Entretien avec Henri de Grossouvre
Déjà auteur d'un «Paris-Berlin-Moscou» militant pour un socle «carolingien» et une ouverture vers la Russie, Henri de Grossouvre défend cette fois-ci une nouvelle idée pour l'Europe l'«avant-garde». Fondée sur le duopole France-Allemagne, auxquels s'ajouteraient la Belgique, le Luxembourg, la Hongrie et l'Autriche, l'avant-garde européenne pourrait avoir comme objectif de relancer la construction européenne sous une forme impériale. Simple hypothèse à l'heure présente, mais plus que jamais souhaitable !
Pierre Bérard : Votre premier livre, Paris-Berlin-Moscou, la voie de l'indépendance et de la paix, est paru à L’Âge d'Homme en avril 2002. Il a été particulièrement remarqué des milieux diplomatiques et militaires. Bien que s'inscrivant dans une structuration géopolitique qui fait fi des aléas de l'actualité immédiate, votre hypothèse de 2002 est-elle devenue caduque ? Autrement dit, comment aujourd'hui penser un ensemble continental cohérent coopérant étroitement avec la Russie ?

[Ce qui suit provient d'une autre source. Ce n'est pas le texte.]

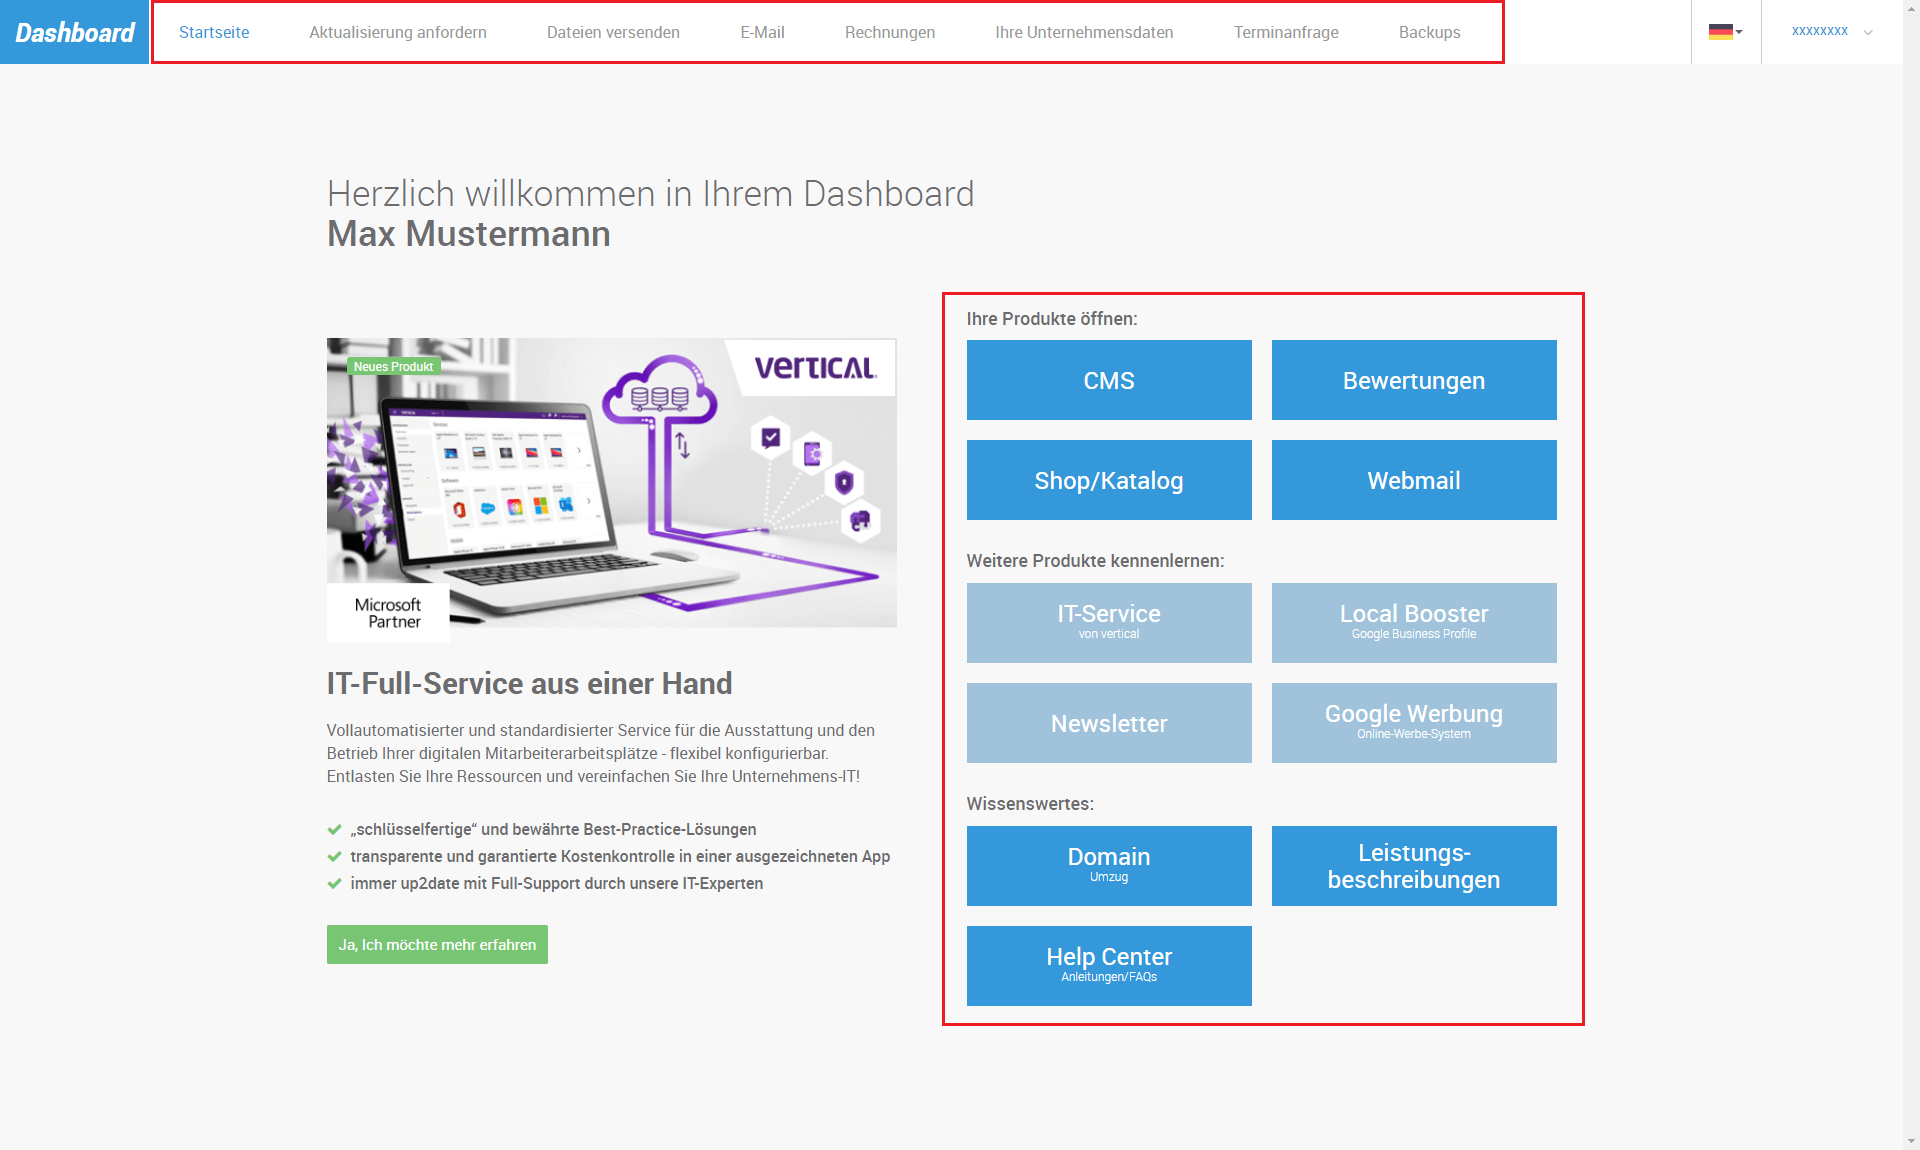Select Aktualisierung anfordern in the navigation
Viewport: 1920px width, 1150px height.
(x=398, y=31)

Henri de Grossouvre : Paris-Berlin-Moscou est paru un an avant que la France et l'Allemagne, rapidement rejointes par la Russie, n'élaborent des positions communes à propos de la crise irakienne et ne se prononcent ensemble contre l'intervention étatsunienne. C'était la première fois, aussi, depuis la Deuxième Guerre mondiale, que l'Allemagne réunifiée était à même de définir de nouvelles orientations de politique étrangère conforme à ses intérêts propres. Des intérêts nationaux qui étaient également ceux de l'Europe. Depuis cette date, il est bien évident que l'Allemagne n'est plus un «protectorat américain», selon l'expression de Gunter Grass, ce qui est la condition sine qua non pour envisager avec elle une politique rompant avec les obligations du temps de la guerre froide.

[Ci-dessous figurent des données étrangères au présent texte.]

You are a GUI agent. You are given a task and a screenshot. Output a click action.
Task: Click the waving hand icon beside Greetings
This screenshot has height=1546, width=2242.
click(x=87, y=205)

Que reste-t-il de tout cela ? Chacun sait que madame Merkel n'est pas favorable à l'hypothèse d'un axe Paris-Berlin-Moscou et que son tropisme la porte, jusqu'à présent, plus volontiers vers des amitiés atlantiques. Mais elle a cependant maintenu le rythme des sommets franco-germano-russes qui furent initiés à cette époque. Ces rencontres de chefs d'États et de ministres des trois pays ne suffisent pas. Il est plus important que des coopérations soit nouées dans les domaines que mes amis paneuropéens appellent les «technologies de souveraineté», afin de «verrouiller» par l'action et l'économie une coopération dépendante des changements de gouvernements. Les technologies de souveraineté désignent les secteurs qui permettent aux pays d'exister par eux-mêmes dans le monde d'aujourd'hui. Il s'agit par exemple de l'énergie, des technologies de l'information et de la communication, des industries aéronautiques et spatiales, des nanotechnologies et des biotechnologies. Or, dans ces domaines, les choses avancent, des alliances se nouent, créant des solidarités de fait durables vis à vis de l'extérieur.